Maggie Goralczyk asked to join the Facebook group; it turned out she lived in Philadelphia, not far from Janes. She and Janes had dinner to discuss how Americans with jobs and lives to attend to might protect a decaying cemetery across the world from them.
“After the end of our meal, she said, ‘We will do this, we will do it,’” Janes recalls. “I looked at her like, ‘You’ve got to be kidding me.’ ‘No, no we will do this.’”
All three sisters were soon driven to “do this,” to Janes’ surprise. They connected Janes with Friends of Jewish Heritage in Poland (FJHP), an organization that maintains and restores Jewish cultural sites in Poland.

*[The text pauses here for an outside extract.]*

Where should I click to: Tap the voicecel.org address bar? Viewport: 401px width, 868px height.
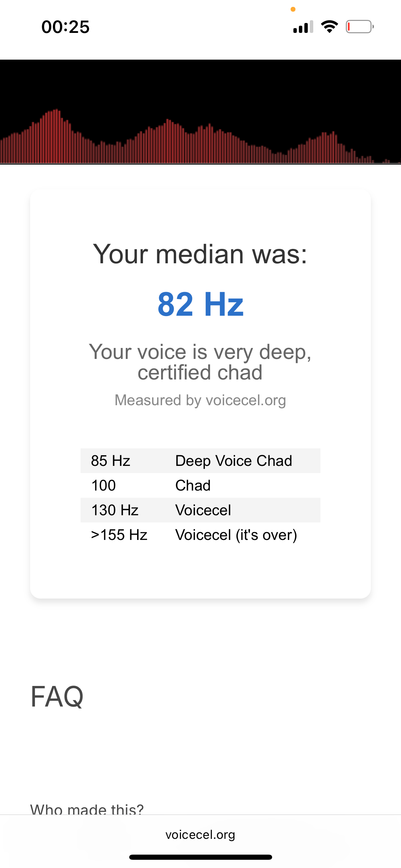coord(201,835)
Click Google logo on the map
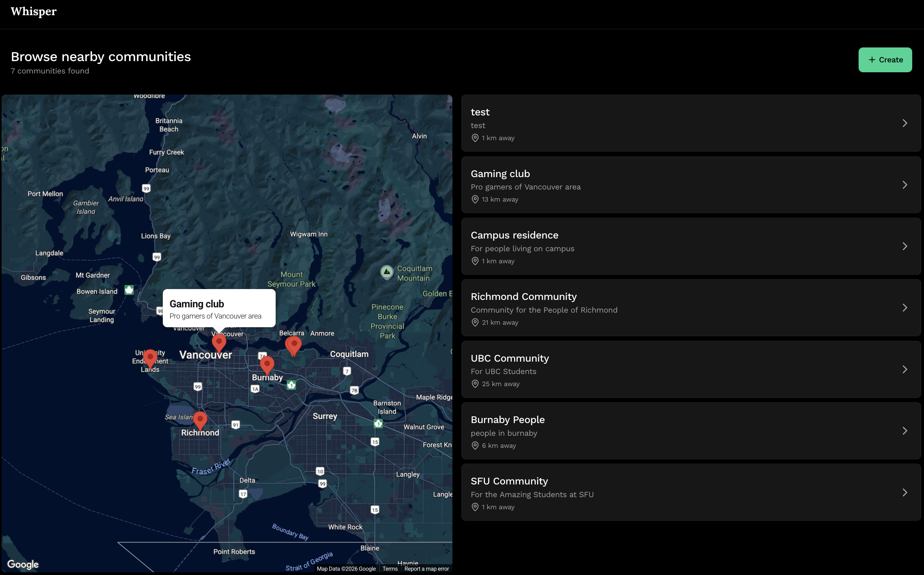The height and width of the screenshot is (575, 924). pos(23,564)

FJHP President Dan Oren remembers clearly the day that Janes reached out: Sept. 24, 2018.
“I quickly saw that he was someone of genuine care and concern for our organization, and he had something which is wonderful, unusual: He had a determination to succeed,” Oren said. “So I wanted to do everything that we could to help.”
FJHP’s Polish counterpart is The Foundation for Jewish Heritage in Poland — often shortened to FODZ, and pronounced “fudge.” Soon, both organizations, along with the World Jewish Restitution Organization and the Union of Jewish Communities in Poland, were working with Janes to raise money. They quickly collected $5,000.
In March of 2019, Janes traveled to Poland and met with Chief Rabbi Michael Shudrich. They discussed plans for restoring the cemetery, and it quickly became clear that there was much more fundraising to be done. It wasn’t just that the cemetery would need more care; how could they not address the preservation of the Jewish heritage of Przasnysz more broadly?
That summer, Janes’ project was bolstered with additional funds and ideas from FODZ and the mayor of Przasnysz, Łukasz Chrostowski, the result of a meeting between the mayor, Agata Goralczyk, FODZ CEO Piotr Pucha, and Shudrich.
Not only would steps be taken to clean the cemetery and ensure its care, but Forum for Dialogue, a Polish NGO that teaches students about Polish-Jewish heritage, would be contracted to provide an eight-week outreach program to middle school students in the city. For that project, the school was recognized with a national award.
“This was just an incredibly powerful experience for the town, for all of us,” Janes said.
For their preservation efforts, the Goralczyk sisters were recognized in June by the Galicia Jewish Museum in Krakow with an online ceremony.
Thus far, just under $20,000 has been raised for restoration of the cemetery and continuing education, with a goal of twice that — perpetual care, street rerouting and grass cutting don’t come cheap. Janes, the Goralczyk sisters and the other organizations are still chugging along.
“The synagogues have rolled on. The shtetls are wiped out. The teaching centers are all gone. All that’s left are these cemeteries,” Janes said. “And we have an obligation as Jews to preserve memory.”